5. VALBENAZINE TREATMENT FOR TARDIVE DYSKINESIA IN A 64-YEAR-OLD FEMALE PRESENTING WITH NONHEALING WOUNDS DUE TO TRUNCAL DYSKINESIA: A CASE REPORT

Abstract

Introduction

Tardive dyskinesia (TD) is a persistent and often debilitating hyperkinetic movement disorder associated with prolonged exposure to dopamine receptor blocking agents (DRBAs). Uncontrolled movements due to TD can cause additional burdens to patients, including difficulty swallowing and performing activities of daily living. Even in the approximately 25% of patients with TD who are unaware of their uncontrolled movements, quality of life for the patient, caregiver, and family can be negatively affected. Valbenazine is a highly selective vesicular monoamine transporter 2 (VMAT2) inhibitor, approved as a once-daily medication for the treatment of TD and chorea associated with Huntington’s Disease. In placebo-controlled trials and long-term studies, valbenazine has been shown to be safe and uniquely effective in treating TD. Here, we report the case of a patient who had severe wounds due to undiagnosed TD and was eventually treated with valbenazine for TD.

Methods

N/A

Results

In May 2022, a 64-year-old female patient presented with severe wounds on her lumbar spine.
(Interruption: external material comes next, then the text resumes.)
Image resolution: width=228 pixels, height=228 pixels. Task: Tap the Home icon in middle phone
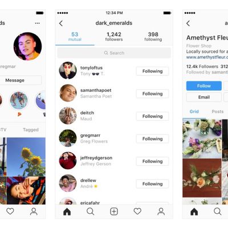[x=67, y=211]
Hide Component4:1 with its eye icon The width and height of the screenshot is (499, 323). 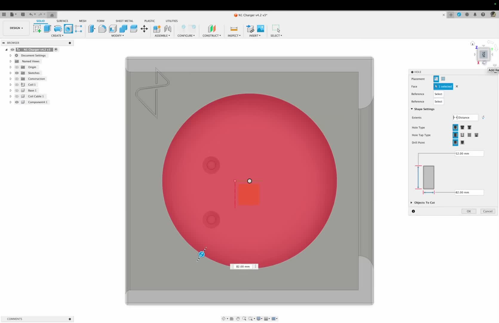pyautogui.click(x=17, y=102)
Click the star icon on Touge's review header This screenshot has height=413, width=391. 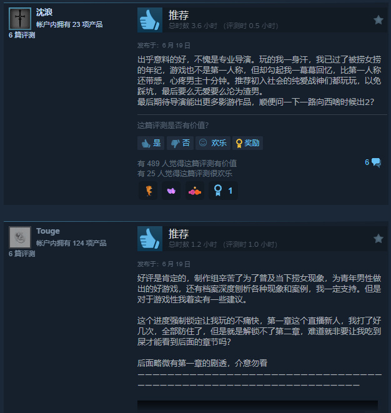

At presentation, the patient was taking 200 mg quetiapine, lowered from 300 mg two months prior, for type 1 bipolar disorder and had a GREATER THAN 10-year history of DRBA use. Standard of care wound treatment was initiated by her primary care provider; however, the wounds were not healing with repeated re-openings. In October 2022, assessment by a geriatrician and certified wound care specialist determined that the wounds were caused by sheer force from uncontrolled dyskinesia while sitting or lying in bed. Based on clinician assessment and medical history, the patient was diagnosed with TD. She was also evaluated using the Abnormal Involuntary Movement Scale (AIMS), a clinician-rated scale used to measure the severity of dyskinesia across 7 body regions. AIMS item scores range from 0 (“none”) to 4 (“severe”), and the AIMS total score (sum of items 1-7) range from 0 to 28. The patient had an AIMS total score of 12, with particularly severe movements in both the trunk (item score = 4) and lower extremities (item score = 4). The patient was resistant to her TD diagnosis, expressing a lack of awareness of her movements. She was provided a trial of 40 mg valbenazine samples to treat her TD, but did not take this medication due to her hesitancy/aversion to acknowledge the TD diagnosis. In April 2023 (6 months after TD diagnosis), the patient finally initiated treatment with 40 mg valbenazine. After assessment at 2 weeks, the patient had improved but was still experiencing uncontrolled movements, particularly in the trunk and lower extremities; thus, her valbenazine dose was increased to 60 mg. After 23 weeks of consistent treatment with valbenazine, the patient’s AIMS total score decreased by5points (AIMS total score=7), and she reported improvements in her daily functioning. The patient saw significant improvement in her TD symptoms, particularly in her truncal movements (item score = 1 [“minimal”]). Valbenazine was well tolerated by the patient, with no side effects reported after 23 weeks. The patient’s chronic wounds, which persisted for a total of 11 months prior to consistent valbenazine treatment, achieved complete closure after 5 months of valbenazine and standard of care wound treatment.

Conclusions

This case report highlights that TD may be an underlying cause for additional medical complications that appear unrelated to TD, even in patients who are unaware of their movements. Therefore, it is important for healthcare professionals in all fields to be educated on the diagnosis, assessment, and treatment of TD, including the stigma of the diagnosis, to provide safe and effective care for patients taking DRBAs especially those who are at risk for developing TD.